#### Brief:
The answer should be each line of the records that contains the word "dropdown"; please copy them all.

Records from a collection:
↓

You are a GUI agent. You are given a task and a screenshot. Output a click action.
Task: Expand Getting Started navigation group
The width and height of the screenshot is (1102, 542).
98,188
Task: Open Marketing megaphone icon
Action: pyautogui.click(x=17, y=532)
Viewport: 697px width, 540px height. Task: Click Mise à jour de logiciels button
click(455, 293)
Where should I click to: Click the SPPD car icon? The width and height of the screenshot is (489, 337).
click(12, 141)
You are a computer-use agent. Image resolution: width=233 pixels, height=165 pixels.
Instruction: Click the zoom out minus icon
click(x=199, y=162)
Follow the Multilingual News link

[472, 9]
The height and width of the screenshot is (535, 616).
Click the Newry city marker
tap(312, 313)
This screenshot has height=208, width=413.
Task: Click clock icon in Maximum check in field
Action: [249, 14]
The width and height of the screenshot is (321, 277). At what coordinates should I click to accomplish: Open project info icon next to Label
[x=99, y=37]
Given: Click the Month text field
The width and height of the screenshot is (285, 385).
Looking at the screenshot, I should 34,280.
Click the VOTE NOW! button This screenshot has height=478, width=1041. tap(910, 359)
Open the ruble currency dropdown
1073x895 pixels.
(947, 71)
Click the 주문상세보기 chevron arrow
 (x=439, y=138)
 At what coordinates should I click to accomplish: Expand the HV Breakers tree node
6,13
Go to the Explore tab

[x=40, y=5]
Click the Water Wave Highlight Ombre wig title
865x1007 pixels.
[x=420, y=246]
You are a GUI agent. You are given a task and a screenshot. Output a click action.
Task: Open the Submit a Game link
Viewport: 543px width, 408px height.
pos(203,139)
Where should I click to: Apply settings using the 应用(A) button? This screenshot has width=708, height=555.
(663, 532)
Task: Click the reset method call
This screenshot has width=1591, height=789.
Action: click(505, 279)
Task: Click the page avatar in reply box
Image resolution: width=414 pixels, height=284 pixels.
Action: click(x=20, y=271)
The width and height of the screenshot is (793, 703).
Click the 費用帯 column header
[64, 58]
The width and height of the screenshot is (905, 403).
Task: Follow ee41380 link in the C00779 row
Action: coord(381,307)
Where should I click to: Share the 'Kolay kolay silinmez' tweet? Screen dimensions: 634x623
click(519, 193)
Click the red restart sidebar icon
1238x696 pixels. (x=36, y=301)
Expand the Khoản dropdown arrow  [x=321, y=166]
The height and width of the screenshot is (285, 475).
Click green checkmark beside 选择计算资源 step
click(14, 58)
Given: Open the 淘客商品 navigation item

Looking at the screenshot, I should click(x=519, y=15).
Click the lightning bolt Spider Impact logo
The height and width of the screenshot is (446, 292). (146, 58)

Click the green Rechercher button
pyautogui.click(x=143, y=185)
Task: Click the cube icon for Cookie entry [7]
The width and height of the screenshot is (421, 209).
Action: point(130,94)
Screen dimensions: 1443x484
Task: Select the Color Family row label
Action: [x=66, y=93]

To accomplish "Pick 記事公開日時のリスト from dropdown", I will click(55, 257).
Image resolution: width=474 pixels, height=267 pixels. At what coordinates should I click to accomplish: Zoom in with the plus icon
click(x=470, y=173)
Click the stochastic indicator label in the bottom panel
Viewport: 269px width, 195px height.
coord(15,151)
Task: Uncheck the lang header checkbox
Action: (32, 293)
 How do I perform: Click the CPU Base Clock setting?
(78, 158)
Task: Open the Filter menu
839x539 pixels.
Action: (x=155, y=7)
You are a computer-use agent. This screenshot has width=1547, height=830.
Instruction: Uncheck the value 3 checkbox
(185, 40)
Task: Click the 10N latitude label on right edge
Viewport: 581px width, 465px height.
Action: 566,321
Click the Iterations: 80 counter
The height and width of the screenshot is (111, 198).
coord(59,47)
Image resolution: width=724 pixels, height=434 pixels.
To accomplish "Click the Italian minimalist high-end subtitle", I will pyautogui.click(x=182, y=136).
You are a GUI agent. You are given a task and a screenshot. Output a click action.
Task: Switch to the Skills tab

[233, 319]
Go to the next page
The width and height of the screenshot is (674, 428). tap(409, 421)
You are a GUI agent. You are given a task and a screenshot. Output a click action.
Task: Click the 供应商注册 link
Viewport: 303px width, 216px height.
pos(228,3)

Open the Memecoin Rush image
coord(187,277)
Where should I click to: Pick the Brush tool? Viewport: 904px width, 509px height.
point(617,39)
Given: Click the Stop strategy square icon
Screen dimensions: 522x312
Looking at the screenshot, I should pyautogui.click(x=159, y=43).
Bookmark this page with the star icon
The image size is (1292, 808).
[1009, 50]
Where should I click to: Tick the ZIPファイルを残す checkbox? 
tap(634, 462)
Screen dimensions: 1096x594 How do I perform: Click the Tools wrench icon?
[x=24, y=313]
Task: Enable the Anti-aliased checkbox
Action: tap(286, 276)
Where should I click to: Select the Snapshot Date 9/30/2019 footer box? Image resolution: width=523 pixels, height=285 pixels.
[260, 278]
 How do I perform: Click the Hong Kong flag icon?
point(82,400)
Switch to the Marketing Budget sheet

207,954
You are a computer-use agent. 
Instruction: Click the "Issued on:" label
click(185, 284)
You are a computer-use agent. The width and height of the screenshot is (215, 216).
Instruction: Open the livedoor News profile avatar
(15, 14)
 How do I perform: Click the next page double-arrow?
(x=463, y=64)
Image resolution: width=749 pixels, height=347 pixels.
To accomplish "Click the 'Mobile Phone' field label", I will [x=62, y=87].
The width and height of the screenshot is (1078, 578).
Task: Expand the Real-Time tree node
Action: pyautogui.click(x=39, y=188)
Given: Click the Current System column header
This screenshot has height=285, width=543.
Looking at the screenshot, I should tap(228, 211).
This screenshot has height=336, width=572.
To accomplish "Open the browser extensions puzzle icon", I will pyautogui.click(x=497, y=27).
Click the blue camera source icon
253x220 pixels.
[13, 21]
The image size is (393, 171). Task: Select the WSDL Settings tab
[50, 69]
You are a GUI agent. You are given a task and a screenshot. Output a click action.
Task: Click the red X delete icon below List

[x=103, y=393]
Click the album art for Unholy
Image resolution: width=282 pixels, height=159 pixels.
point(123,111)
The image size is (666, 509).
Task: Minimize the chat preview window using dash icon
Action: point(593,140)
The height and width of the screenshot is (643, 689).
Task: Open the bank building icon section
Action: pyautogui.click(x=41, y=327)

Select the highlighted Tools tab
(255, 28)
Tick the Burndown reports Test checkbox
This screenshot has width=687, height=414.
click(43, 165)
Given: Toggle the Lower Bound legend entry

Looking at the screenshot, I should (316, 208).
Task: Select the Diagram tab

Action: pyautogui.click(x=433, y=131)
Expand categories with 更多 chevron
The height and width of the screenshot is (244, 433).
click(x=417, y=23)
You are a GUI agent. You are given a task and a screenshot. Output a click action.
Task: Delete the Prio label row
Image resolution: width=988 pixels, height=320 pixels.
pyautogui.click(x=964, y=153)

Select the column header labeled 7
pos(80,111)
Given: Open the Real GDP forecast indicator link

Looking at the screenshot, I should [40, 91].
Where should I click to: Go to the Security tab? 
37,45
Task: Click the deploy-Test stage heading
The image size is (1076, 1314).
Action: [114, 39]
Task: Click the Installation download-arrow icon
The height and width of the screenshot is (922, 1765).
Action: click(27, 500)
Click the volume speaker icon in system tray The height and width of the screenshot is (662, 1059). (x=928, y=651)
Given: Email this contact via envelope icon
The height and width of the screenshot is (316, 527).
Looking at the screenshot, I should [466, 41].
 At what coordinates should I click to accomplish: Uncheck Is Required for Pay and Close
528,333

↑

#### Solution for this exercise:
Open the ruble currency dropdown
Expand the Khoản dropdown arrow  [x=321, y=166]
To accomplish "Pick 記事公開日時のリスト from dropdown", I will click(55, 257).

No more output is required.